Researchers examined over 5,500 people aged 28 to 75 and found that “absorbed magnesium” was associated with a 21% lower risk of hypertension even after considering other aspects of their lifestyle and diet.
A 2017 clinical review involving 20,119 cases of hypertension (and 180,566 people) also found magnesium reduced risk of high blood pressure.
Just taking 100 mg per day of a magnesium supplement was associated with a 5% reduction.
Improves Digestion and Alleviates Constipation Symptoms
Listen to your gut. Rectify a digestion problem before it becomes chronic.
Whether you suffer from acid reflux, constipation, gas, bloating or indigestion, the food you eat isn’t being properly processed.
This reduces your ability to absorb nutrients from it; and can result in long-term, serious health issues.

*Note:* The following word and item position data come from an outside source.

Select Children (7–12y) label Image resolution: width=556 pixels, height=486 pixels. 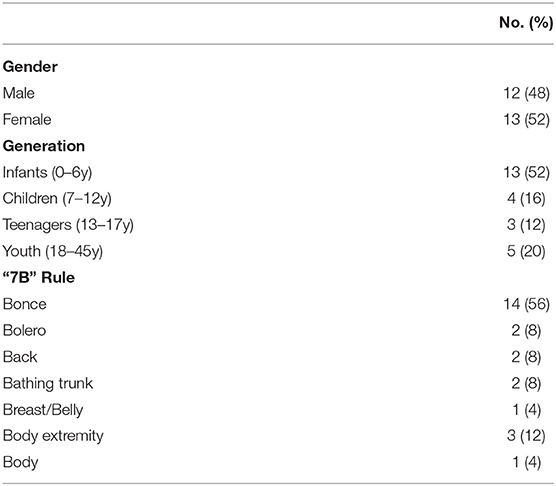[57, 199]

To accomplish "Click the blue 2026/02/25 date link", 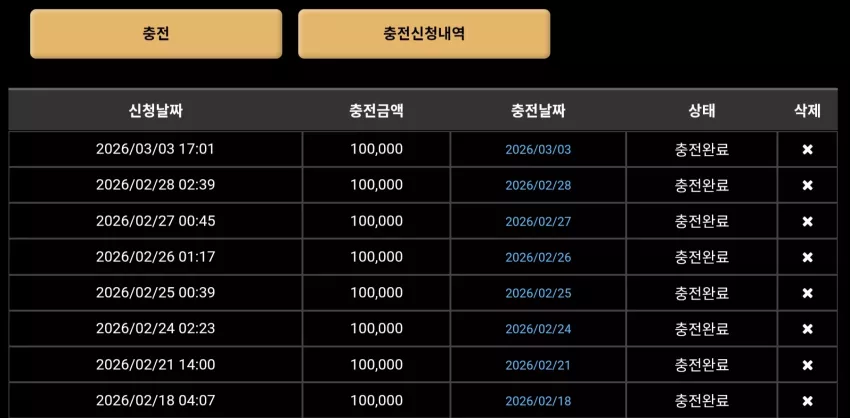I will pos(538,293).
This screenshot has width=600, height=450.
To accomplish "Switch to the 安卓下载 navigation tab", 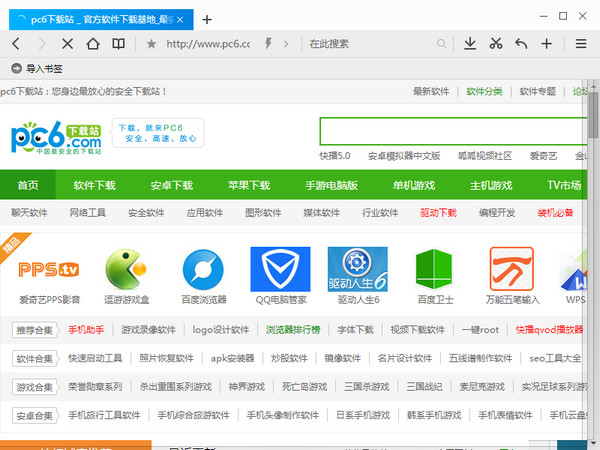I will (171, 185).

Did you know that it’s impossible to digest food without magnesium? A deficiency contributes to your digestive trouble.
Without magnesium, your body can’t perform the “mechanics” of digestion; make hydrochloric acid (stomach acid); make digesting enzymes for carbs, proteins and fats; and repair and protect your digestive organs (esophagus, stomach, intestines, pancreas, colon).

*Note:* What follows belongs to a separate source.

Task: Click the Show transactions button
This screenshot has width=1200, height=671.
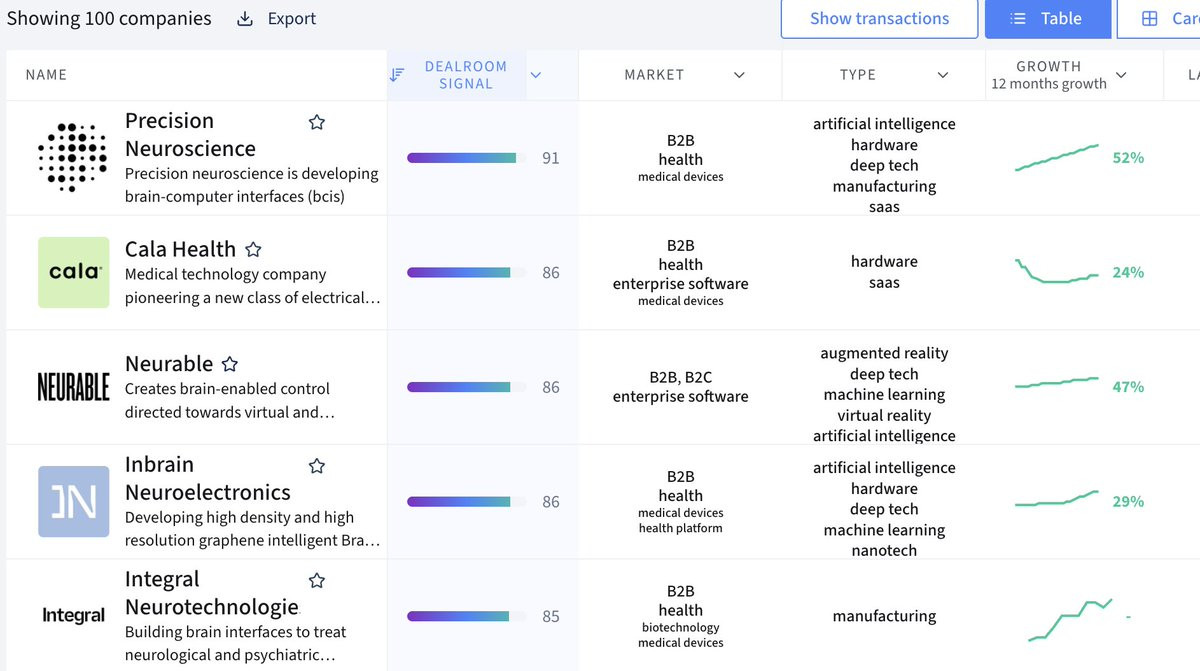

ALSO READ: Are grapes good for you?
Protects Against Diabetes
Are you on the edge?
Being pre-diabetic can leave you wondering what steps to take to make certain that you never get type 2 diabetes.
Once again, ensuring you have enough magnesium is a natural route to health.

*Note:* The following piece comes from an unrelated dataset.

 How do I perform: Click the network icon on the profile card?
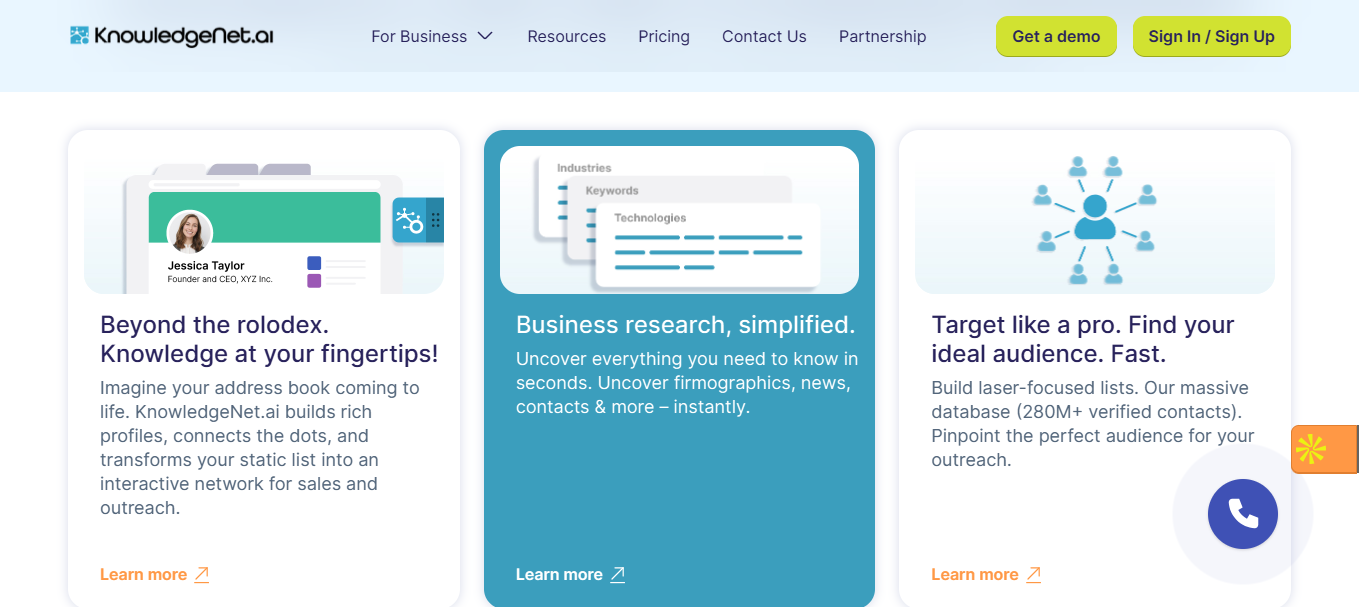410,220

Magnesium is the key to insulin sensitivity.
It’s not surprising then that magnesium deficiency is common in metabolic disorders; such as type 2 diabetes and insulin resistance.
Research from 2014 says magnesium deficiency is associated with triggering “acute phase response” that contributes to type 2 diabetes.
Supplements were given to apparently healthy people with prediabetes who had low magnesium.
Taking magnesium supplements decreased their C-reactive protein. C-reactive protein is high in those who become diabetic.
When you already have type 2 diabetes, magnesium deficiency has also been linked to poor glycemic control; diabetic retinopathy (damage to eyes leading to blindness); nephropathy (damage to kidneys leading to renal failure); neuropathy (nerve damage); and foot ulcerations.
Supports Bone Health
You know you need calcium to build bones. But calcium is only one of several minerals required for bones to be strong and malleable.
Its partner magnesium is just as vital (and is aided by minerals like boron; copper; nickel; phosphorus; silicon; and zinc).
Magnesium is actually a metal, and is found in abundance in bones; to keep them as strong and malleable as metal!
An adult body contains about 25 grams of magnesium, and over half is in your bones.
Magnesium is known to reduce the rate that bones degrade or break down. And magnesium deficiency can result in fragile bones.
A 2013 study says that a balanced level of magnesium within bones is crucial for bone health — too little magnesium contributes to bone loss by:
Affecting “crystal formation” in bone cells.
Impacting the amount of parathyroid hormone produced. (The amount of calcium your body absorbs is controlled by parathyroid hormone.)
Creating inflammation in your bones.
Magnesium is therefore important to prevent bone loss.
Research shows that people who get higher amounts of magnesium in their food and supplements have a higher bone mineral density.
This is important to reduce the risk of bone fractures and osteoporosis.